_Goal of the exercise_
Gather every line of the items below that contains the string "button", copying each line unchanged. Case counts.

----

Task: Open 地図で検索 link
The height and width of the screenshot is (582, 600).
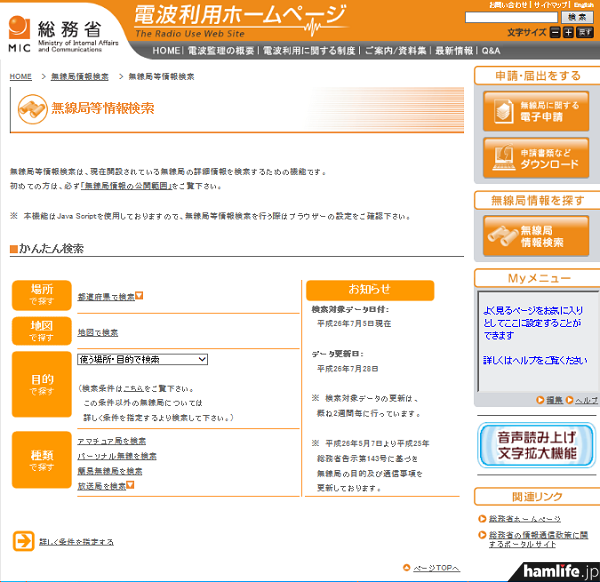Action: pyautogui.click(x=98, y=332)
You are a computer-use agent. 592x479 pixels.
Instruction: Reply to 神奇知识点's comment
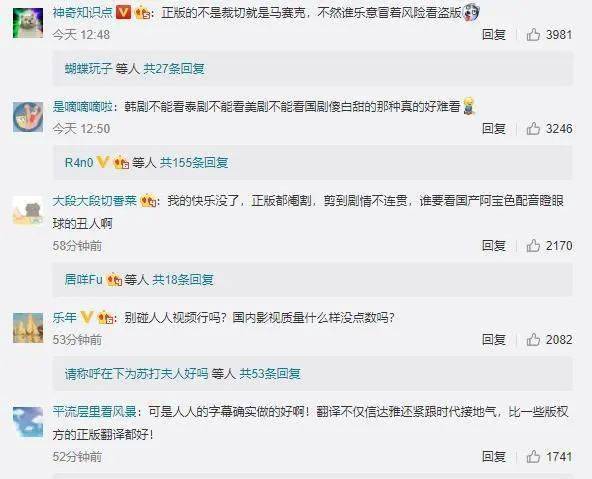(x=494, y=35)
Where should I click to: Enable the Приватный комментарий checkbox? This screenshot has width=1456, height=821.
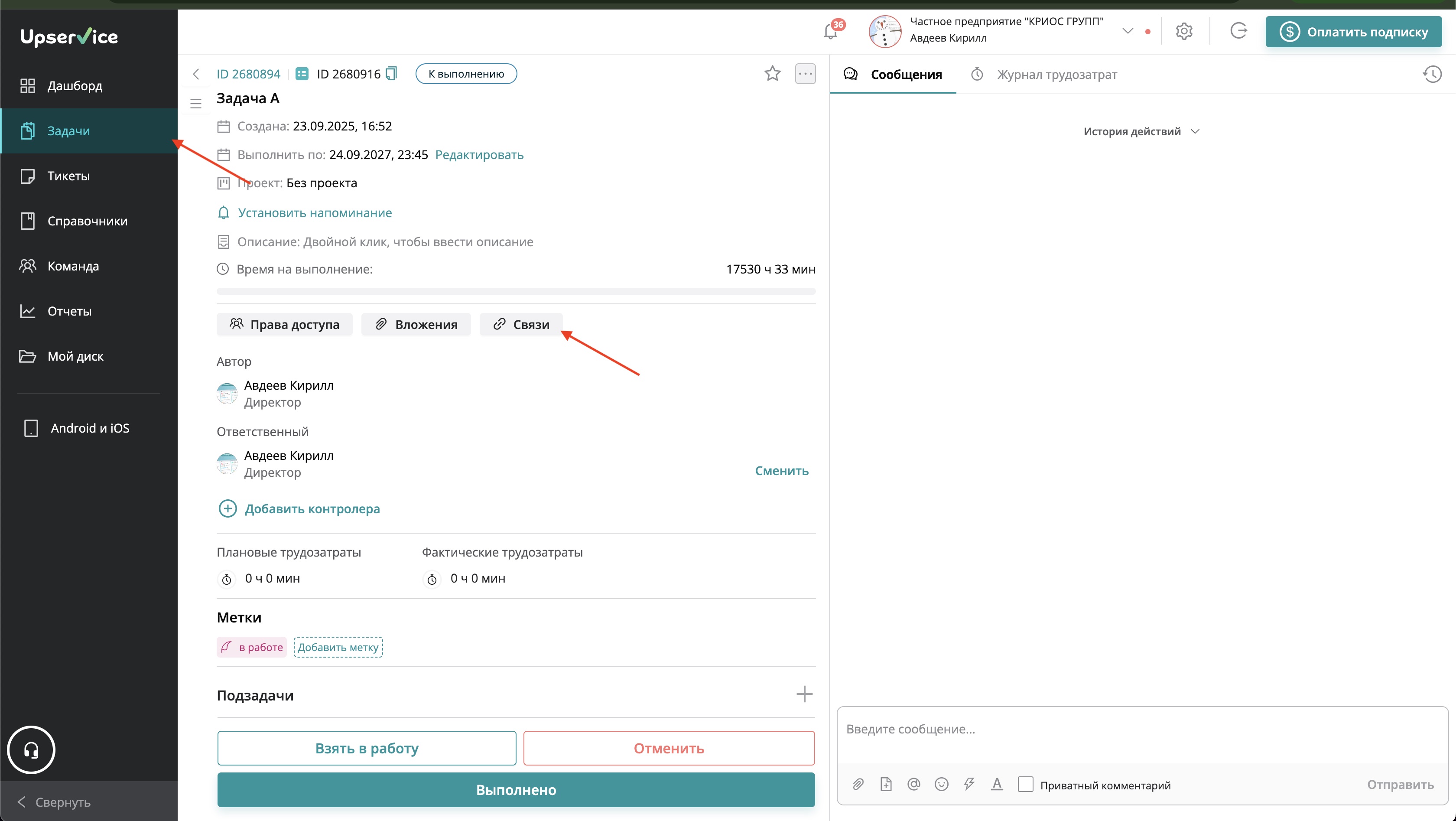pyautogui.click(x=1025, y=784)
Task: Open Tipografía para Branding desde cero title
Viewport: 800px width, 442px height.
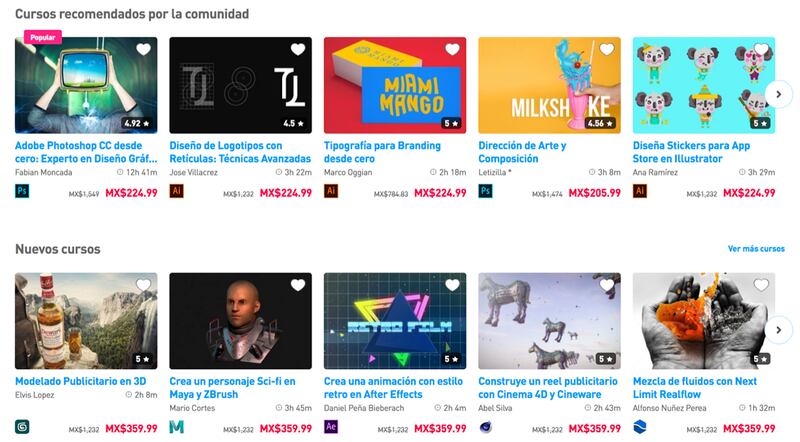Action: tap(382, 152)
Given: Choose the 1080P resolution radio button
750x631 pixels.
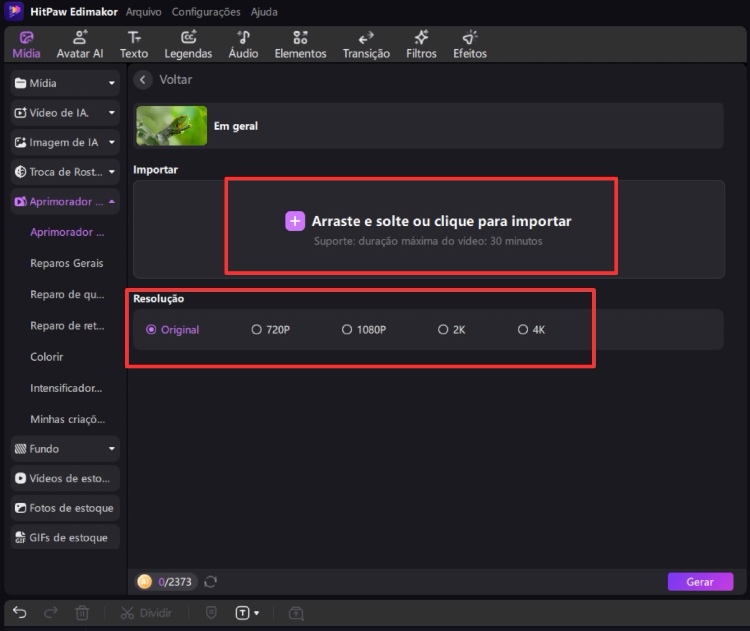Looking at the screenshot, I should point(347,329).
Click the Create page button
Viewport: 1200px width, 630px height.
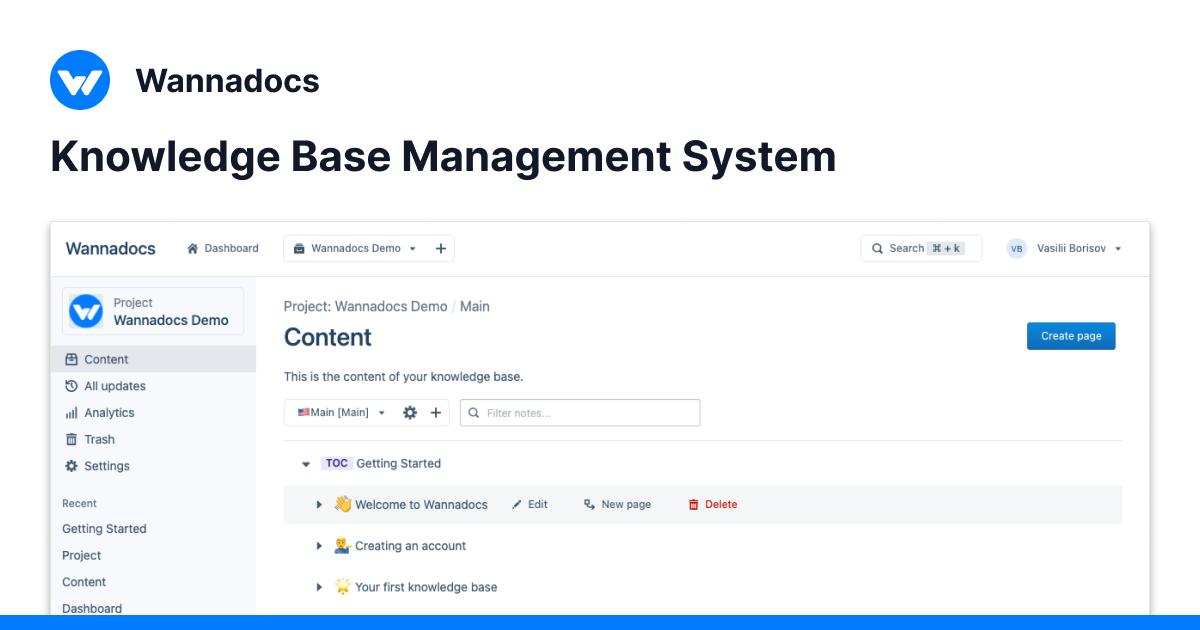click(1071, 336)
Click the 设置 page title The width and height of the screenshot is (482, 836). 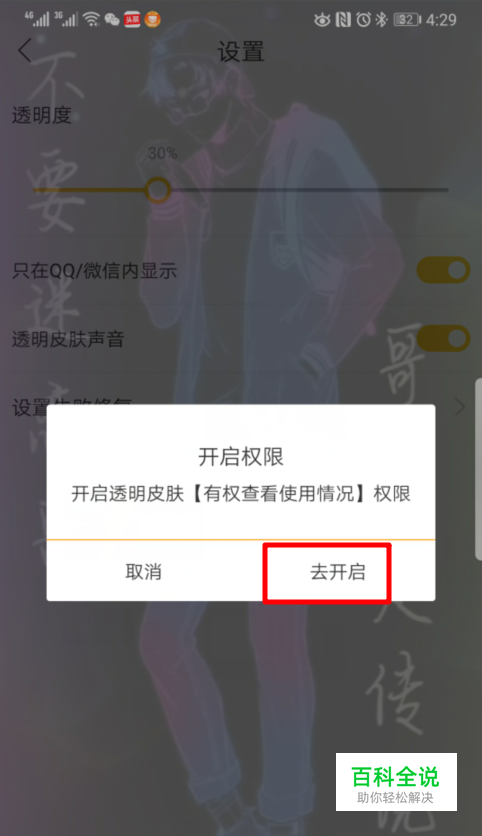(x=240, y=52)
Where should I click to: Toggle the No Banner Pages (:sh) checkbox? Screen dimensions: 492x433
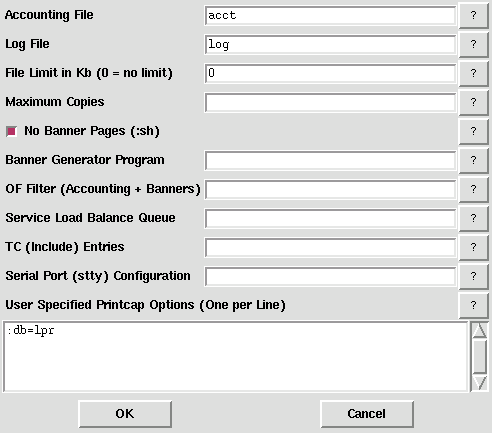11,131
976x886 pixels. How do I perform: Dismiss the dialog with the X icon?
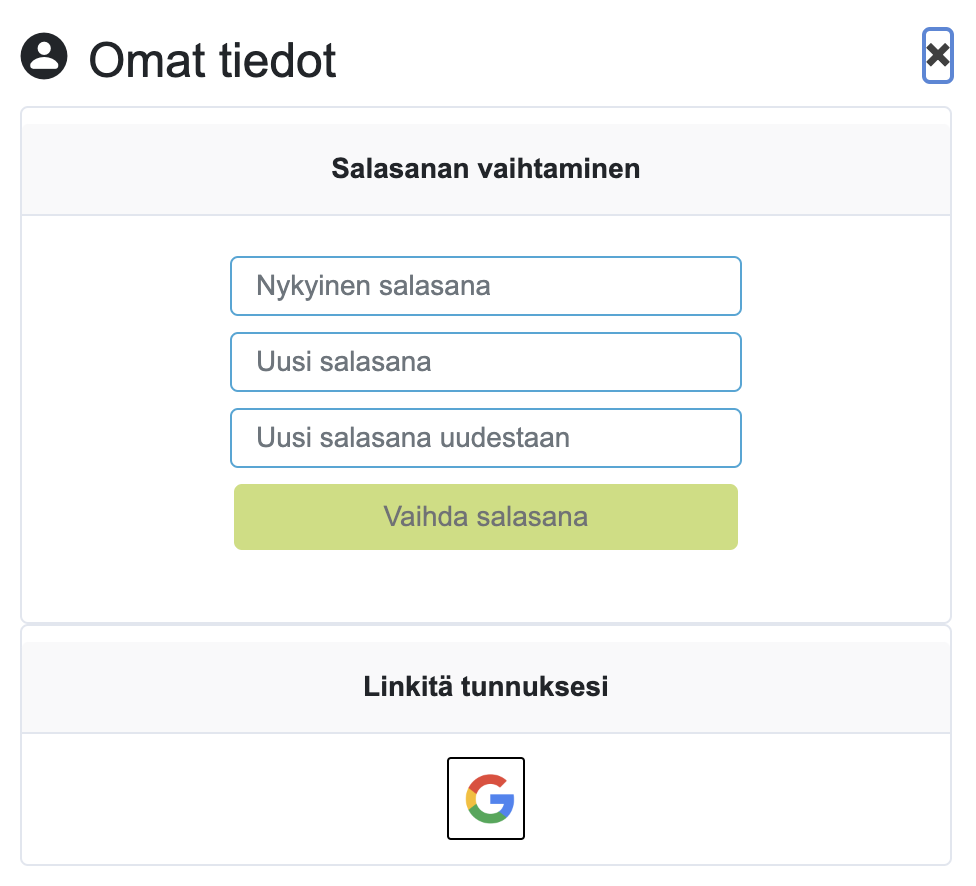(937, 55)
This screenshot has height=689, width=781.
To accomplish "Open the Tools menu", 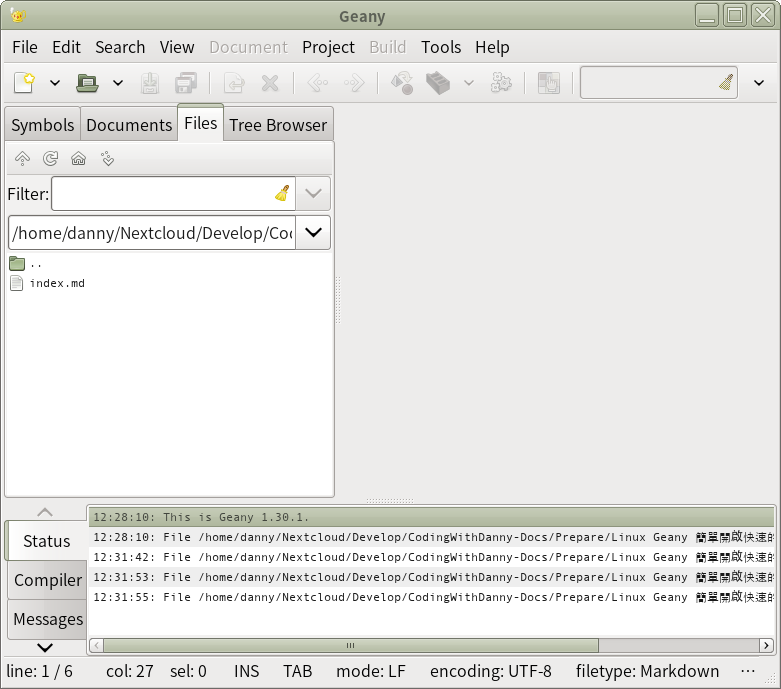I will click(440, 47).
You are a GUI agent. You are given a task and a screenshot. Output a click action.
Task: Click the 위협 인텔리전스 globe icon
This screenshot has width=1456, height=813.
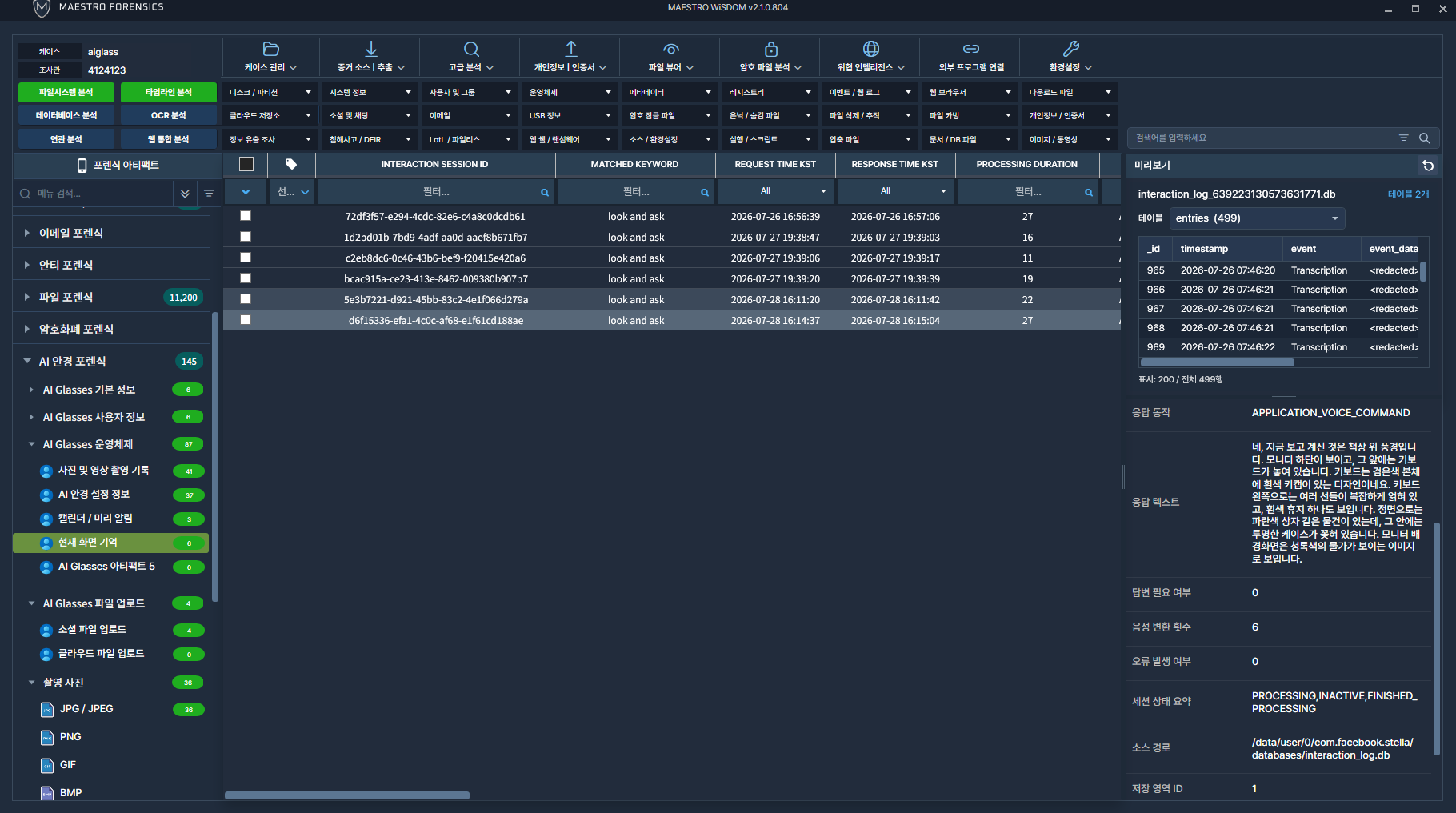871,49
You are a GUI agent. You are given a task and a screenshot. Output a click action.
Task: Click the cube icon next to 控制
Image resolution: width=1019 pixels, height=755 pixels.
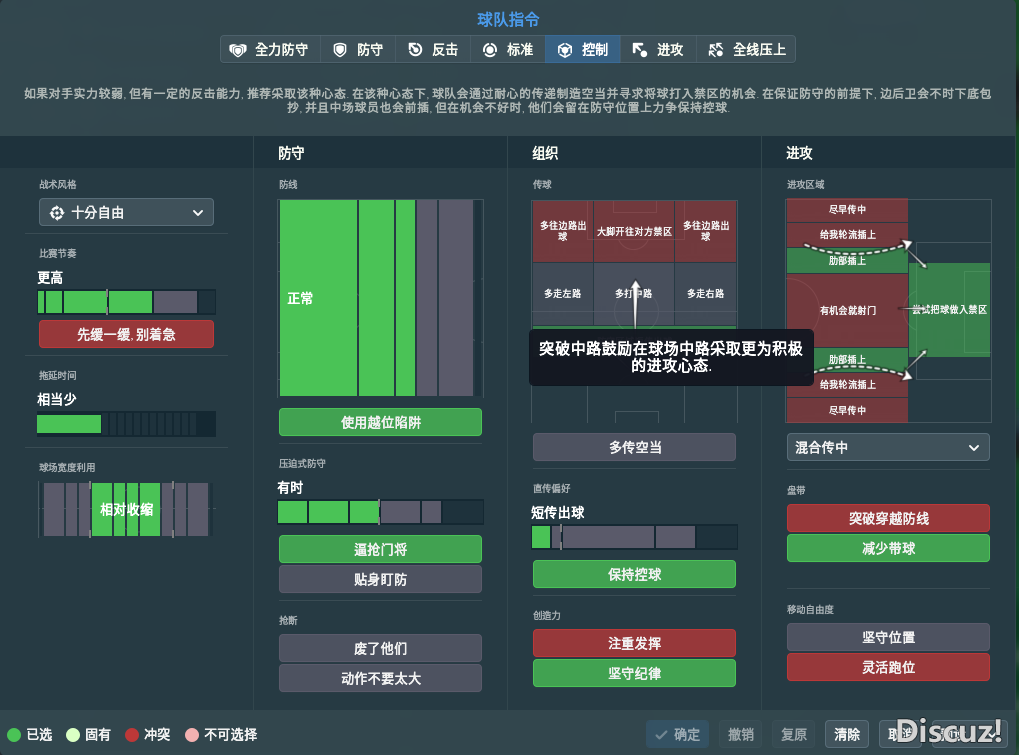tap(565, 50)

----

_Expected answer_
Given: Choose the 1080P resolution radio button
Click the Create page button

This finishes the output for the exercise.